Source data
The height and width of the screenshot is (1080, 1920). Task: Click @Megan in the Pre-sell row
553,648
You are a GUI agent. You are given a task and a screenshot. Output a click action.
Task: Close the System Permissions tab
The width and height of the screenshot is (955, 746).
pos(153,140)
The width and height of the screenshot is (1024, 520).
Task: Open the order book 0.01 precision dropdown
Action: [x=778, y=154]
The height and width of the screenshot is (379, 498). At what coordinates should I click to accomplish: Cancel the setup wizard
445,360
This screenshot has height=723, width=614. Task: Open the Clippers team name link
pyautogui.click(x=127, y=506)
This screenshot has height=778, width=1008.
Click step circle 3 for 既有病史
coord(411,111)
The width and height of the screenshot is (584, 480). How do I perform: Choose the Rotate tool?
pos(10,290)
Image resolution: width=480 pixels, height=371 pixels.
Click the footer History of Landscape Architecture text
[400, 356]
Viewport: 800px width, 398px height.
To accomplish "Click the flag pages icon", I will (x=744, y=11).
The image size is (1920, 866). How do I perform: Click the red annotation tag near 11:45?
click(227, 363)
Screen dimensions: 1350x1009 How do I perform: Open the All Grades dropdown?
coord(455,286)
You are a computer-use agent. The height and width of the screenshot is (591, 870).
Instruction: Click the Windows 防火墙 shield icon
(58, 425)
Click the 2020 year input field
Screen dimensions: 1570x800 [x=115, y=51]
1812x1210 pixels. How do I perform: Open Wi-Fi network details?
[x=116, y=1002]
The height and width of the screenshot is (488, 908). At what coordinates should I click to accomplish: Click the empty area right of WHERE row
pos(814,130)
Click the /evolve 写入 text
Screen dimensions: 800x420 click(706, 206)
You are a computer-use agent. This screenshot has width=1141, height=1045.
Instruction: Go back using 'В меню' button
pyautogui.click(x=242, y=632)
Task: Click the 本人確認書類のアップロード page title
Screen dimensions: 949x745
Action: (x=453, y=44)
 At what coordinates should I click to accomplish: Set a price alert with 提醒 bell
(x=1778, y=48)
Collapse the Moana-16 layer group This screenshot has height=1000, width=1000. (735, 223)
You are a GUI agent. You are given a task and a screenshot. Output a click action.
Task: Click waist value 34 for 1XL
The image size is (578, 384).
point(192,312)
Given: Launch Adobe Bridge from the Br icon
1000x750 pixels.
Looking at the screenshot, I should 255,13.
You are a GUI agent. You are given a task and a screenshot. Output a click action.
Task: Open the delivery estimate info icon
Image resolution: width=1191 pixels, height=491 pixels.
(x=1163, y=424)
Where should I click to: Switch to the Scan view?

Exercise instructions
Everything in the listing above should be printed again exactly.

Task response
The height and width of the screenshot is (1080, 1920). Task: Click @Megan in the Pre-sell row
553,648
You are a GUI agent. You are given a task and a screenshot. Output a click action.
Task: Close the System Permissions tab
The width and height of the screenshot is (955, 746).
pos(153,140)
The width and height of the screenshot is (1024, 520).
Task: Open the order book 0.01 precision dropdown
Action: [x=778, y=154]
The height and width of the screenshot is (379, 498). At what coordinates should I click to accomplish: Cancel the setup wizard
445,360
This screenshot has height=723, width=614. Task: Open the Clippers team name link
pyautogui.click(x=127, y=506)
This screenshot has height=778, width=1008.
Click step circle 3 for 既有病史
coord(411,111)
The width and height of the screenshot is (584, 480). How do I perform: Choose the Rotate tool?
pos(10,290)
Image resolution: width=480 pixels, height=371 pixels.
Click the footer History of Landscape Architecture text
[400, 356]
Viewport: 800px width, 398px height.
To accomplish "Click the flag pages icon", I will (x=744, y=11).
The image size is (1920, 866). How do I perform: Click the red annotation tag near 11:45?
click(227, 363)
Screen dimensions: 1350x1009 How do I perform: Open the All Grades dropdown?
coord(455,286)
You are a computer-use agent. The height and width of the screenshot is (591, 870).
Instruction: Click the Windows 防火墙 shield icon
(58, 425)
Click the 2020 year input field
Screen dimensions: 1570x800 [x=115, y=51]
1812x1210 pixels. How do I perform: Open Wi-Fi network details?
[x=116, y=1002]
The height and width of the screenshot is (488, 908). At what coordinates should I click to accomplish: Click the empty area right of WHERE row
pos(814,130)
Click the /evolve 写入 text
Screen dimensions: 800x420 click(706, 206)
You are a computer-use agent. This screenshot has width=1141, height=1045.
Instruction: Go back using 'В меню' button
pyautogui.click(x=242, y=632)
Task: Click the 本人確認書類のアップロード page title
Screen dimensions: 949x745
Action: (x=453, y=44)
 At what coordinates should I click to accomplish: Set a price alert with 提醒 bell
(x=1778, y=48)
Collapse the Moana-16 layer group This screenshot has height=1000, width=1000. (735, 223)
You are a GUI agent. You are given a task and a screenshot. Output a click action.
Task: Click waist value 34 for 1XL
The image size is (578, 384).
point(192,312)
Given: Launch Adobe Bridge from the Br icon
1000x750 pixels.
Looking at the screenshot, I should 255,13.
You are a GUI agent. You are given a task and a screenshot. Output a click action.
Task: Open the delivery estimate info icon
Image resolution: width=1191 pixels, height=491 pixels.
(x=1163, y=424)
Where should I click to: Switch to the Scan view?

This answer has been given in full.